I'm no postmodernist, either, but I happen to be a moral relativist.  As a 
believer in an absolute primary source, I find myself in the awkward 
position of having to defend moral relativity against objectivists who are 
holding out for a "Higher Authority".  I call your attention to these 
paragraphs from Steve Edington's "Confessions of a Moral Relativist". 
(Edington is a Unitarian minister.)

"The assumption being made about morality and codes of moral behavior here 
is that they are ultimately rooted in some source beyond human experience or 
human construction.  It could be either in a Deity, however conceived; or in 
what our Enlightenment ancestors-Thomas Jefferson, for example-called 
'Natural Law.'

"This is a common, and quite understandable, assumption.  What parent, for 
example, has not said, at some point of exasperation, to his or her child 
after running out of offering explanations for a parental command: "Because 
I said so, and that's all the reason you need!"  ...There may be debate over 
just who or what this "I" is that is "saying so" but the idea that Morality 
(with a capital 'M') ultimately derives from a fixed source that is beyond 
us is a commonly held one.  And there are those who firmly hold that to 
question, or to deviate from, such an idea is to teeter on the precipice of 
a very dangerous chasm called 'moral relativism'.

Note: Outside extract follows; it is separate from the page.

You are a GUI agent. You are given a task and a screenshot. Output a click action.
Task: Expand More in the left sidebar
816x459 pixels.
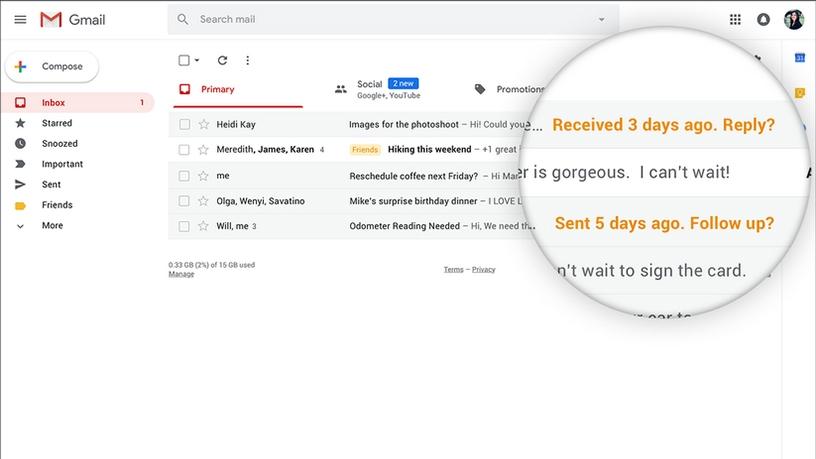[52, 226]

"Well, teetering or not, I'd like to make the case, the positive case, for 
moral relativism today, with my underlying point being that it is really the 
only kind of morality there is.  A related point is that it is the reality 
of moral relativism that calls us, as human beings, to moral responsibility 
and moral decision making.

 "...Since my concept of God is really that of a Life Force or of a Power 
within Ourselves similar to what Ralph Waldo Emerson called the 'Spark of 
the Divine' he felt resided in the souls of all people, then I believe we 
have this power within ourselves to draw upon as we make our moral choices 
and as we take responsibility for them."

My point, of course, is that "moral decision making" is precisely what human 
beings are put on earth to do.  My "evidence" is that man is the only 
creature endowed with the value-sensibility to discriminate good from bad in 
a moral context.  In other words, man has the power of his own authority, 
which is why I object to Morality or Value preferences being attributed to a 
higher authority.

I submit that if the primary source--whether it be God, DQ or Essence--were 
to control the conduct of mankind or grant him "special favors", there could 
be no such thing as an autonomous agent, which in my philosophy is the 
'raison d'être' and core morality of man's existence.